⟨
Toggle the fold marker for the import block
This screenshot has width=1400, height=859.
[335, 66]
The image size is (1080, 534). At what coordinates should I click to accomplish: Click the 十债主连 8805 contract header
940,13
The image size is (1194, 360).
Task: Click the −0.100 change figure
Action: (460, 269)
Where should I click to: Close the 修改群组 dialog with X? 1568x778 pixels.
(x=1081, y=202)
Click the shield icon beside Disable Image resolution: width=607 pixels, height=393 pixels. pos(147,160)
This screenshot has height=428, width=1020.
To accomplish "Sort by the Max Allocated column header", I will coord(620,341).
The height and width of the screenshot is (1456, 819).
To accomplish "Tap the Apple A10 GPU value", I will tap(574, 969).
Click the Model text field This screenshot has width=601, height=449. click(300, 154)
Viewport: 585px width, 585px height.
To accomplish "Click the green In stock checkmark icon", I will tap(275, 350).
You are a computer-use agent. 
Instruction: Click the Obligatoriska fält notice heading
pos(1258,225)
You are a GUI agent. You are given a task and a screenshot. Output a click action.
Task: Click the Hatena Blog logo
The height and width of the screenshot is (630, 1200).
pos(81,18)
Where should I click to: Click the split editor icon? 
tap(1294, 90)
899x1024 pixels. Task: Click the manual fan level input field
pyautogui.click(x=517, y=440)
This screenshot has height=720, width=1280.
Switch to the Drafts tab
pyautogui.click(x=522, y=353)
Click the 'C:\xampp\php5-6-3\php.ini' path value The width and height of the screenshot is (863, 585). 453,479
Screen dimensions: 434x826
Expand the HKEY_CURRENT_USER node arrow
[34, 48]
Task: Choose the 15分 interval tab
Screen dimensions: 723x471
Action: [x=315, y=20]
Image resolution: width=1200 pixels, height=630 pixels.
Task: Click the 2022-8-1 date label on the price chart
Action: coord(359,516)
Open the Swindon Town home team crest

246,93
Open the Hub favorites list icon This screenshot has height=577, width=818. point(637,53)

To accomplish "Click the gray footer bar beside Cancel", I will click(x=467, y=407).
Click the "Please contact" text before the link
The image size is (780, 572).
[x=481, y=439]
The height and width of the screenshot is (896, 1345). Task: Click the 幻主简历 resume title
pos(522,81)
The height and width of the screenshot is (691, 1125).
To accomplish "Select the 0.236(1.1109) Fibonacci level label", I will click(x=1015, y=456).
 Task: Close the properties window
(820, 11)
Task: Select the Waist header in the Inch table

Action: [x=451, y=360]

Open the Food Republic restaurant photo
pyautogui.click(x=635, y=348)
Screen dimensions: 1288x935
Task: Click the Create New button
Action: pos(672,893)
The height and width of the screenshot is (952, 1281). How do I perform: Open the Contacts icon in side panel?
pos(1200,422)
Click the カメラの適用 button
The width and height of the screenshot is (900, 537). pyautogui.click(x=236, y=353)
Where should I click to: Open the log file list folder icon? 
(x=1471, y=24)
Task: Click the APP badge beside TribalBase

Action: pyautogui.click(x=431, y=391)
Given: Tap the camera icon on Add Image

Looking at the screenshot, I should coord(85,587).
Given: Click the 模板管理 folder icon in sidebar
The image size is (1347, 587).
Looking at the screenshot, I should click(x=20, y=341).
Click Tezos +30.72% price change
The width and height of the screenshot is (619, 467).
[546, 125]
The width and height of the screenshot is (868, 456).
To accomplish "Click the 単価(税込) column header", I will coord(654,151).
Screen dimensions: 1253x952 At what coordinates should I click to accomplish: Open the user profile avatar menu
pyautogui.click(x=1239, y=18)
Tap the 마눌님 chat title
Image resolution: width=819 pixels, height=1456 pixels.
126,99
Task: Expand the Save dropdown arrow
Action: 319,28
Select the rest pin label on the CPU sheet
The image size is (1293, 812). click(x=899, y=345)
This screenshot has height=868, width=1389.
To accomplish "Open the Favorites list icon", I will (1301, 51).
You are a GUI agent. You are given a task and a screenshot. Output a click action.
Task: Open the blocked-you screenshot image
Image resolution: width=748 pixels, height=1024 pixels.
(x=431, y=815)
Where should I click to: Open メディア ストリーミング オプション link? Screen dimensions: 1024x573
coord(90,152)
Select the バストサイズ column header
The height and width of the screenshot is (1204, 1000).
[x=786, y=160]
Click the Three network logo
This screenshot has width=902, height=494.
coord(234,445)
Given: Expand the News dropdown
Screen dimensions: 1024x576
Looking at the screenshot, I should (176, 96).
⟩
§ **THE REQUEST**: Copy out every line of the listing above exactly as it appears.

§ **RESULT FOR THIS EXERCISE**:
Toggle the fold marker for the import block
This screenshot has width=1400, height=859.
[335, 66]
The image size is (1080, 534). At what coordinates should I click to accomplish: Click the 十债主连 8805 contract header
940,13
The image size is (1194, 360).
Task: Click the −0.100 change figure
Action: (460, 269)
Where should I click to: Close the 修改群组 dialog with X? 1568x778 pixels.
(x=1081, y=202)
Click the shield icon beside Disable Image resolution: width=607 pixels, height=393 pixels. pos(147,160)
This screenshot has height=428, width=1020.
To accomplish "Sort by the Max Allocated column header", I will coord(620,341).
The height and width of the screenshot is (1456, 819).
To accomplish "Tap the Apple A10 GPU value", I will tap(574, 969).
Click the Model text field This screenshot has width=601, height=449. click(300, 154)
Viewport: 585px width, 585px height.
To accomplish "Click the green In stock checkmark icon", I will tap(275, 350).
You are a computer-use agent. 
Instruction: Click the Obligatoriska fält notice heading
pos(1258,225)
You are a GUI agent. You are given a task and a screenshot. Output a click action.
Task: Click the Hatena Blog logo
The height and width of the screenshot is (630, 1200).
pos(81,18)
Where should I click to: Click the split editor icon? 
tap(1294, 90)
899x1024 pixels. Task: Click the manual fan level input field
pyautogui.click(x=517, y=440)
This screenshot has height=720, width=1280.
Switch to the Drafts tab
pyautogui.click(x=522, y=353)
Click the 'C:\xampp\php5-6-3\php.ini' path value The width and height of the screenshot is (863, 585). 453,479
Screen dimensions: 434x826
Expand the HKEY_CURRENT_USER node arrow
[34, 48]
Task: Choose the 15分 interval tab
Screen dimensions: 723x471
Action: [x=315, y=20]
Image resolution: width=1200 pixels, height=630 pixels.
Task: Click the 2022-8-1 date label on the price chart
Action: coord(359,516)
Open the Swindon Town home team crest

246,93
Open the Hub favorites list icon This screenshot has height=577, width=818. point(637,53)

To accomplish "Click the gray footer bar beside Cancel", I will click(x=467, y=407).
Click the "Please contact" text before the link
The image size is (780, 572).
[x=481, y=439]
The height and width of the screenshot is (896, 1345). Task: Click the 幻主简历 resume title
pos(522,81)
The height and width of the screenshot is (691, 1125).
To accomplish "Select the 0.236(1.1109) Fibonacci level label", I will click(x=1015, y=456).
 Task: Close the properties window
(820, 11)
Task: Select the Waist header in the Inch table

Action: [x=451, y=360]

Open the Food Republic restaurant photo
pyautogui.click(x=635, y=348)
Screen dimensions: 1288x935
Task: Click the Create New button
Action: pos(672,893)
The height and width of the screenshot is (952, 1281). How do I perform: Open the Contacts icon in side panel?
pos(1200,422)
Click the カメラの適用 button
The width and height of the screenshot is (900, 537). pyautogui.click(x=236, y=353)
Where should I click to: Open the log file list folder icon? 
(x=1471, y=24)
Task: Click the APP badge beside TribalBase

Action: pyautogui.click(x=431, y=391)
Given: Tap the camera icon on Add Image

Looking at the screenshot, I should coord(85,587).
Given: Click the 模板管理 folder icon in sidebar
The image size is (1347, 587).
Looking at the screenshot, I should click(x=20, y=341).
Click Tezos +30.72% price change
The width and height of the screenshot is (619, 467).
[546, 125]
The width and height of the screenshot is (868, 456).
To accomplish "Click the 単価(税込) column header", I will coord(654,151).
Screen dimensions: 1253x952 At what coordinates should I click to accomplish: Open the user profile avatar menu
pyautogui.click(x=1239, y=18)
Tap the 마눌님 chat title
Image resolution: width=819 pixels, height=1456 pixels.
126,99
Task: Expand the Save dropdown arrow
Action: 319,28
Select the rest pin label on the CPU sheet
The image size is (1293, 812). click(x=899, y=345)
This screenshot has height=868, width=1389.
To accomplish "Open the Favorites list icon", I will (1301, 51).
You are a GUI agent. You are given a task and a screenshot. Output a click action.
Task: Open the blocked-you screenshot image
Image resolution: width=748 pixels, height=1024 pixels.
(x=431, y=815)
Where should I click to: Open メディア ストリーミング オプション link? Screen dimensions: 1024x573
coord(90,152)
Select the バストサイズ column header
The height and width of the screenshot is (1204, 1000).
[x=786, y=160]
Click the Three network logo
This screenshot has width=902, height=494.
coord(234,445)
Given: Expand the News dropdown
Screen dimensions: 1024x576
Looking at the screenshot, I should (176, 96).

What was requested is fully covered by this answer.